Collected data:
────────

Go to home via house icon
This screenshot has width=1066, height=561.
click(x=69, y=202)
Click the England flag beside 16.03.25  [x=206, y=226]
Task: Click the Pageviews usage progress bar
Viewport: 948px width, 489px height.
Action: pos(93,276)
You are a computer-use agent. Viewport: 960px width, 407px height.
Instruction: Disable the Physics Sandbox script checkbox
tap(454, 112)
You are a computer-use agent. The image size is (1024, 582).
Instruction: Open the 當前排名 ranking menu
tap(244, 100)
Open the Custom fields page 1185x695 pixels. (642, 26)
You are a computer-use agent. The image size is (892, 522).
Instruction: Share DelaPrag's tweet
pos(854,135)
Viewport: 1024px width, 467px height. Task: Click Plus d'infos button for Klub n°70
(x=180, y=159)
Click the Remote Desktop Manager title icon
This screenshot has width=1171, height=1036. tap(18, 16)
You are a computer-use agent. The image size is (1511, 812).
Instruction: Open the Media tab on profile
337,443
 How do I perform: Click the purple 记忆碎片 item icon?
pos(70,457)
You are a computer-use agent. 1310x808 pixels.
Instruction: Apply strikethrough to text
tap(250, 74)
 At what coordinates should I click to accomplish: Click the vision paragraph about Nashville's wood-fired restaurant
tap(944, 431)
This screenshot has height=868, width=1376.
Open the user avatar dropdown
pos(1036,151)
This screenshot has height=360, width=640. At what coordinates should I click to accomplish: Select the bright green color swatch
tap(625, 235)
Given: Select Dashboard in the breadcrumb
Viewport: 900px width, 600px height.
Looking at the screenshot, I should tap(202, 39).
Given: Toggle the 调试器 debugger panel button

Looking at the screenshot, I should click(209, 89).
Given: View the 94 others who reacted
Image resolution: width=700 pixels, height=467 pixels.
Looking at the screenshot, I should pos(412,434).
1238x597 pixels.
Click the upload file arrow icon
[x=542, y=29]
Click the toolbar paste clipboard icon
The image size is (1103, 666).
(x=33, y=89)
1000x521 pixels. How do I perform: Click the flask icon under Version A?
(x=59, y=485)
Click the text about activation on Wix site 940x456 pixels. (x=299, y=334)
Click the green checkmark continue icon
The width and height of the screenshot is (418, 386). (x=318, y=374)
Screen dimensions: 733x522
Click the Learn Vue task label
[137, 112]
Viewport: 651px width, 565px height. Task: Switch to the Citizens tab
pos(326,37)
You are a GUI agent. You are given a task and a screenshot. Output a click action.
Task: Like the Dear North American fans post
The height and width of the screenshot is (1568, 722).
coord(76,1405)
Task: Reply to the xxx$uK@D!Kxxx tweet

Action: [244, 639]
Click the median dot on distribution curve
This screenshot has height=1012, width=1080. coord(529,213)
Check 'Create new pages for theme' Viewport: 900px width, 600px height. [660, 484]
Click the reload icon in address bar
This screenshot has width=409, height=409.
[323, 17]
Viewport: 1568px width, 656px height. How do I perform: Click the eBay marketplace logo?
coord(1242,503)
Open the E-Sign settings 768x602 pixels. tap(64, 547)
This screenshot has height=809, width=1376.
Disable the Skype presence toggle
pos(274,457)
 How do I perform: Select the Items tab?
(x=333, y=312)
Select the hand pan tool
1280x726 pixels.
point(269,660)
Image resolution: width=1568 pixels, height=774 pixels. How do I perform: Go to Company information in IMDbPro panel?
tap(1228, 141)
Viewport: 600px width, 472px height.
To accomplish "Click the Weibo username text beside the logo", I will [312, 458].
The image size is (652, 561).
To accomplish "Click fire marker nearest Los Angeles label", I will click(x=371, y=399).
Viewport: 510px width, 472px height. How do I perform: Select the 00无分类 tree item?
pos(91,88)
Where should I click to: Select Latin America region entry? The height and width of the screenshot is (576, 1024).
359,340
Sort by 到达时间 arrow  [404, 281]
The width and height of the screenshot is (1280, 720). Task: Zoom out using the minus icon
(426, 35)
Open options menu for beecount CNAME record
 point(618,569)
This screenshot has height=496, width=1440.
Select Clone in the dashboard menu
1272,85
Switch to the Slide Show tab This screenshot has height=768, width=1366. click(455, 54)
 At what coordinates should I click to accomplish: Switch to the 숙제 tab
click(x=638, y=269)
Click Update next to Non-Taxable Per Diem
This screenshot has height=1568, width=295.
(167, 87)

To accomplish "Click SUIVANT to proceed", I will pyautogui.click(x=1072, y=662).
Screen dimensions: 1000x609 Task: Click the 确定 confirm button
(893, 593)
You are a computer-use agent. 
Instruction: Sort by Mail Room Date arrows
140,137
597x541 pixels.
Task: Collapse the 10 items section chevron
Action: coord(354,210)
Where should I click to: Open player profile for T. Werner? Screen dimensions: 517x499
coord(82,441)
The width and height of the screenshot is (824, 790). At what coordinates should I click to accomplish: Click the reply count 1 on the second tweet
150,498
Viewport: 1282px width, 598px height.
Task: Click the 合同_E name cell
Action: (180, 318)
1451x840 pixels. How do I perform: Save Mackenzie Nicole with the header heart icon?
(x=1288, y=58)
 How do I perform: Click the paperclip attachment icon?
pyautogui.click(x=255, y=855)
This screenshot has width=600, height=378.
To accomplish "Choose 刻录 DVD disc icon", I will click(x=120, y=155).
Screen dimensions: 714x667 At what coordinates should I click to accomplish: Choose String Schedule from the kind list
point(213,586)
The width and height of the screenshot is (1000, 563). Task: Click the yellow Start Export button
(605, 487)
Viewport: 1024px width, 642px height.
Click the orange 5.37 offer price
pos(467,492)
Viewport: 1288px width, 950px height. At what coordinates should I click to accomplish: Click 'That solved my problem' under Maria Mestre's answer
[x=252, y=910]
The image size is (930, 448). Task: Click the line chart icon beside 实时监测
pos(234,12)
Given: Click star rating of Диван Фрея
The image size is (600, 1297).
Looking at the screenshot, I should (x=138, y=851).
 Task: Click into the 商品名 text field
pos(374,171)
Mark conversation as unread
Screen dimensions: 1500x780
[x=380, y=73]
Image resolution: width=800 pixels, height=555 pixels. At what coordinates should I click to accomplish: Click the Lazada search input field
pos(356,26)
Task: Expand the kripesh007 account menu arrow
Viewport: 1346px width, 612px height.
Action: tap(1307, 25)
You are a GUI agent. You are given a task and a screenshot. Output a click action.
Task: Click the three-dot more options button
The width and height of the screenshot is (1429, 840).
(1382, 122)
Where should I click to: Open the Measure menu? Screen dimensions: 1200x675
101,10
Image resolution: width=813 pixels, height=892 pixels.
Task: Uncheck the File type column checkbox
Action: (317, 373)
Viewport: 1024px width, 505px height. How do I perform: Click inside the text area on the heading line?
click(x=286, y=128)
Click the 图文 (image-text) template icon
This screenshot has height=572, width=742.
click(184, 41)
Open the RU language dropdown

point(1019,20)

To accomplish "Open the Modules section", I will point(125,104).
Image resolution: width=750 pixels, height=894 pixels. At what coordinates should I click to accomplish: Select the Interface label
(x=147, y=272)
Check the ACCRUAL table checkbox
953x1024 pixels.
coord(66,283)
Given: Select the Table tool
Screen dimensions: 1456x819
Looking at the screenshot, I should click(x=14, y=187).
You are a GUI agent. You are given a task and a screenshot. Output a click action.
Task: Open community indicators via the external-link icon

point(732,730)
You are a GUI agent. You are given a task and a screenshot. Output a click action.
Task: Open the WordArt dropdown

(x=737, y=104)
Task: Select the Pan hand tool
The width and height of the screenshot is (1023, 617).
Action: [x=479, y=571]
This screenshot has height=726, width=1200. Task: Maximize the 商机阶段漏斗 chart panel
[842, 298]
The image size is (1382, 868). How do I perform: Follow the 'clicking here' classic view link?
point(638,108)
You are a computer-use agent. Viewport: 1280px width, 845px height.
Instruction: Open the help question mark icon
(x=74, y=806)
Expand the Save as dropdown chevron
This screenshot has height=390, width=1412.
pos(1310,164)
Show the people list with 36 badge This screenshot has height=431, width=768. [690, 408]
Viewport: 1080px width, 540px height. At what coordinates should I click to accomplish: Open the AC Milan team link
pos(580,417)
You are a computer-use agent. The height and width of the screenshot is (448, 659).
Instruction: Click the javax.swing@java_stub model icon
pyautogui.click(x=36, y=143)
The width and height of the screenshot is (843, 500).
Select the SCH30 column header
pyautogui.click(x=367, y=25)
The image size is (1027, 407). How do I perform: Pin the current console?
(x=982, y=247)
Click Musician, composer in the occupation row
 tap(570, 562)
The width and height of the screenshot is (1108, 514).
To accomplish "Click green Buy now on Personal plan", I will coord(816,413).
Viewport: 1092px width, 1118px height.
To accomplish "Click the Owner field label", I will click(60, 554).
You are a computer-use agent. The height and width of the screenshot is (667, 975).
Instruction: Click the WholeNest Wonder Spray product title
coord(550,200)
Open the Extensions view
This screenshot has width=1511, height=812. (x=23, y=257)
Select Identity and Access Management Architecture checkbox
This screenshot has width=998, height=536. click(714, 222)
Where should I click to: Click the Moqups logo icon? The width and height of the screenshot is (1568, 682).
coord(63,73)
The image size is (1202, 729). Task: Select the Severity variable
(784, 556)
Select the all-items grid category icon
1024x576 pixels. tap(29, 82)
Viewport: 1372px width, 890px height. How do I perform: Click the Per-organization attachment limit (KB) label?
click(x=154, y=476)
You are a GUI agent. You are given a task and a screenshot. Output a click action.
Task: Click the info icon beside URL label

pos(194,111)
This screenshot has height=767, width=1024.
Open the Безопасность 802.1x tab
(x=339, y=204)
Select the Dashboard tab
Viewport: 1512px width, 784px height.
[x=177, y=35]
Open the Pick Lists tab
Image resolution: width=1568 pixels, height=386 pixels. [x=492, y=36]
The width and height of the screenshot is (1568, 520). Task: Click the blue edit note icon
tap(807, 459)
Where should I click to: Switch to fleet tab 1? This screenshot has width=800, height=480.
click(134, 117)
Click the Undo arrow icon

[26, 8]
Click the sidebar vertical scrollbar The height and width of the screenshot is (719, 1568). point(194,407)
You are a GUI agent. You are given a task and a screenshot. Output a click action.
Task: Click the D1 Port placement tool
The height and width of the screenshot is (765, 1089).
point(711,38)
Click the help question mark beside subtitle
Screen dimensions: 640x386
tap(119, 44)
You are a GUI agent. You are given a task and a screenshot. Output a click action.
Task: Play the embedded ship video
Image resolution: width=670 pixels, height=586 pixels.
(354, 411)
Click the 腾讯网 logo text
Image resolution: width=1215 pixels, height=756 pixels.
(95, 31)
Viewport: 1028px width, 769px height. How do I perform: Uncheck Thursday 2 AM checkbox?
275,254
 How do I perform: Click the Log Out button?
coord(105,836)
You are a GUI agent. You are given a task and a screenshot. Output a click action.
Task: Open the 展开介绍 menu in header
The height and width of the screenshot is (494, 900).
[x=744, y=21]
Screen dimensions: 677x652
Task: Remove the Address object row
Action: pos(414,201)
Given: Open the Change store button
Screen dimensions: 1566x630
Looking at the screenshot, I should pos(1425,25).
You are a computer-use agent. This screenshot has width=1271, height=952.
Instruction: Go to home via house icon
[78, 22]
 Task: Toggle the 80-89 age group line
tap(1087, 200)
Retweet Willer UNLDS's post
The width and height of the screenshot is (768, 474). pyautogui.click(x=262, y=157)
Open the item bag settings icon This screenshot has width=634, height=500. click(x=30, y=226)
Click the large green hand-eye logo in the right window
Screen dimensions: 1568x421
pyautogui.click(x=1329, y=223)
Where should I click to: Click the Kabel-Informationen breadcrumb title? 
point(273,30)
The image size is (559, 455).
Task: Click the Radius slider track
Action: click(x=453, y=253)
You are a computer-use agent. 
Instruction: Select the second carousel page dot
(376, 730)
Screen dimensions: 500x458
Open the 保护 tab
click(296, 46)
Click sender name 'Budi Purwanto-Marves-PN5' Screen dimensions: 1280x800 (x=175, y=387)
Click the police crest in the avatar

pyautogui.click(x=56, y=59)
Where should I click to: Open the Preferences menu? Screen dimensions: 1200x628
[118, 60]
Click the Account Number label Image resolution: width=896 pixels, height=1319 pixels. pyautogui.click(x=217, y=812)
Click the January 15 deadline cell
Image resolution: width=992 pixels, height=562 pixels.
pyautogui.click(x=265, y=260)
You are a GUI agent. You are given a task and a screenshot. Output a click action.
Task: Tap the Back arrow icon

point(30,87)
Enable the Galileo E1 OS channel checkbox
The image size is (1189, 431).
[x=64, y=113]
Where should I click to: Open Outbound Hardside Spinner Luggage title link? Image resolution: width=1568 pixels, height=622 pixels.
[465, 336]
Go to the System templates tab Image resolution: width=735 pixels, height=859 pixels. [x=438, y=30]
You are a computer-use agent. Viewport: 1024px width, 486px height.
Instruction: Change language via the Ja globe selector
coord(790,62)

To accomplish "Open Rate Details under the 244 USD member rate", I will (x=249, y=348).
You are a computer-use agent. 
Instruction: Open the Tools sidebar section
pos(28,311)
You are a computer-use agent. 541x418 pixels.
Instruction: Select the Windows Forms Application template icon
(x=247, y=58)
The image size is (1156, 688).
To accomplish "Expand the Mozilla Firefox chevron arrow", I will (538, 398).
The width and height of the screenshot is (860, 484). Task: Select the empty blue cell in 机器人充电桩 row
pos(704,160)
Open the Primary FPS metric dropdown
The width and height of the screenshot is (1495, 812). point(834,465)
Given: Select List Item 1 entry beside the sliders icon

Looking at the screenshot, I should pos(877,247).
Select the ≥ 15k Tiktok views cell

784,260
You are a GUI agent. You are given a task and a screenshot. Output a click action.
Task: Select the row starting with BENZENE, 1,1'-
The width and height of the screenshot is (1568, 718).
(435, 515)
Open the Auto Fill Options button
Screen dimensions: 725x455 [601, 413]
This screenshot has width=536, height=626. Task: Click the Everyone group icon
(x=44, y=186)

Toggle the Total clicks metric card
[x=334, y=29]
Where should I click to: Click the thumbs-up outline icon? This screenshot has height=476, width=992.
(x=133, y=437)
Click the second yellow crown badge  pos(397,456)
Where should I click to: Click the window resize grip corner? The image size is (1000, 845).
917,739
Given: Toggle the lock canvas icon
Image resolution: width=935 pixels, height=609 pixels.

────────

Your goal:
Repeat the data word for word, starting at its first line and stopping after the line that contains "Screen dimensions: 733x522".

Result for this task:
Go to home via house icon
This screenshot has width=1066, height=561.
click(x=69, y=202)
Click the England flag beside 16.03.25  [x=206, y=226]
Task: Click the Pageviews usage progress bar
Viewport: 948px width, 489px height.
Action: pos(93,276)
You are a computer-use agent. Viewport: 960px width, 407px height.
Instruction: Disable the Physics Sandbox script checkbox
tap(454, 112)
You are a computer-use agent. The image size is (1024, 582).
Instruction: Open the 當前排名 ranking menu
tap(244, 100)
Open the Custom fields page 1185x695 pixels. (642, 26)
You are a computer-use agent. The image size is (892, 522).
Instruction: Share DelaPrag's tweet
pos(854,135)
Viewport: 1024px width, 467px height. Task: Click Plus d'infos button for Klub n°70
(x=180, y=159)
Click the Remote Desktop Manager title icon
This screenshot has width=1171, height=1036. tap(18, 16)
You are a computer-use agent. The image size is (1511, 812).
Instruction: Open the Media tab on profile
337,443
 How do I perform: Click the purple 记忆碎片 item icon?
pos(70,457)
You are a computer-use agent. 1310x808 pixels.
Instruction: Apply strikethrough to text
tap(250, 74)
 At what coordinates should I click to accomplish: Click the vision paragraph about Nashville's wood-fired restaurant
tap(944, 431)
This screenshot has height=868, width=1376.
Open the user avatar dropdown
pos(1036,151)
This screenshot has height=360, width=640. At what coordinates should I click to accomplish: Select the bright green color swatch
tap(625, 235)
Given: Select Dashboard in the breadcrumb
Viewport: 900px width, 600px height.
Looking at the screenshot, I should tap(202, 39).
Given: Toggle the 调试器 debugger panel button

Looking at the screenshot, I should click(209, 89).
Given: View the 94 others who reacted
Image resolution: width=700 pixels, height=467 pixels.
Looking at the screenshot, I should pos(412,434).
1238x597 pixels.
Click the upload file arrow icon
[x=542, y=29]
Click the toolbar paste clipboard icon
The image size is (1103, 666).
(x=33, y=89)
1000x521 pixels. How do I perform: Click the flask icon under Version A?
(x=59, y=485)
Click the text about activation on Wix site 940x456 pixels. (x=299, y=334)
Click the green checkmark continue icon
The width and height of the screenshot is (418, 386). (x=318, y=374)
Screen dimensions: 733x522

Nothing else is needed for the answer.